Rethinking Scaffolding in LLM Tutors: The Interactional Mismatch Between Benchmarks and Real-World Deployments
Abstract
Driven by the promise of scalable, personalised student support, aligning large language models with educational values has become an active area of research. A central pedagogical value in this effort is scaffolding: guiding students through graduated steps toward a solution rather than providing direct answers. Alignment and evaluation methods for embedding scaffolding behaviour into chatbots, however, rest on an implicit assumption: that students will take up the scaffolding and engage in the conversation. In this paper, we empirically examine whether this assumption holds. We introduce an evaluation pipeline that investigates chatbot scaffolding and student control, applying it across nine datasets of 9,490 chats, spanning AI tutor benchmarks and scaffolding-aligned and unaligned chatbots.
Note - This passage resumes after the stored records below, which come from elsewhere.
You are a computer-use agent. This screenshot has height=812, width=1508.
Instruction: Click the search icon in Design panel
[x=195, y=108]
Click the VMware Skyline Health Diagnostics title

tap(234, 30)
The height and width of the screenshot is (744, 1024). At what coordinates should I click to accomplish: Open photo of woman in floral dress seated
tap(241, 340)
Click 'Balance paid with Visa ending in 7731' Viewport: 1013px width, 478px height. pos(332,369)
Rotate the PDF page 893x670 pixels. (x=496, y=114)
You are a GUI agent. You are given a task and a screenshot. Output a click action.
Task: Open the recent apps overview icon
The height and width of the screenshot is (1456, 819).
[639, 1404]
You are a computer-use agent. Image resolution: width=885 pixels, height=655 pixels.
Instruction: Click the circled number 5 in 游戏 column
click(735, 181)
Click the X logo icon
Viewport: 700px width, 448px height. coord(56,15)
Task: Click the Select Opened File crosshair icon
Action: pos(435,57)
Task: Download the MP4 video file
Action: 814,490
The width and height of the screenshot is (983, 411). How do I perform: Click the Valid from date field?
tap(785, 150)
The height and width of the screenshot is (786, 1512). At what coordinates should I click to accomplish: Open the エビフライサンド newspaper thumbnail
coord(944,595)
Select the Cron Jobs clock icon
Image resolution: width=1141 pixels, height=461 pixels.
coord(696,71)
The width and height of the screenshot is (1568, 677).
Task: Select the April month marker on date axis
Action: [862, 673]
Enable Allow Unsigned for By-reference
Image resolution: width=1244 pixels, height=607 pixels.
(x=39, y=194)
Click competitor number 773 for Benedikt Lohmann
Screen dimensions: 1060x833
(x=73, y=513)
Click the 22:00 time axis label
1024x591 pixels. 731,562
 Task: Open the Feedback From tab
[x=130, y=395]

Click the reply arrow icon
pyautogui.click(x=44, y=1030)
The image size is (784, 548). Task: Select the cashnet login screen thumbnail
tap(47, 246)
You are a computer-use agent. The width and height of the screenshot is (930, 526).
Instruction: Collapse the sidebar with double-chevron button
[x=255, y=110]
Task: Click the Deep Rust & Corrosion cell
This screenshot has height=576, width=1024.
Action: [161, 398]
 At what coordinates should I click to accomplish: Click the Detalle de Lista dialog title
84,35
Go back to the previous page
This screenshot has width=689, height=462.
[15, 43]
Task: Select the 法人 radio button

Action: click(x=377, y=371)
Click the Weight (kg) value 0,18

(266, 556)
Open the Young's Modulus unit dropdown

Our analysis reveals that students in real-world settings frequently bypass scaffolding and exercise substantially more control over the interaction than what benchmarks assume. We argue that this mismatch exposes two structural limitations in current paradigms: (1) the affordances of the chat interface, which permits students to bypass scaffolding and treat the chatbot as an on-demand answer tool, and (2) the lack of external learning context in existing AI tutors to accurately tailor their scaffolding.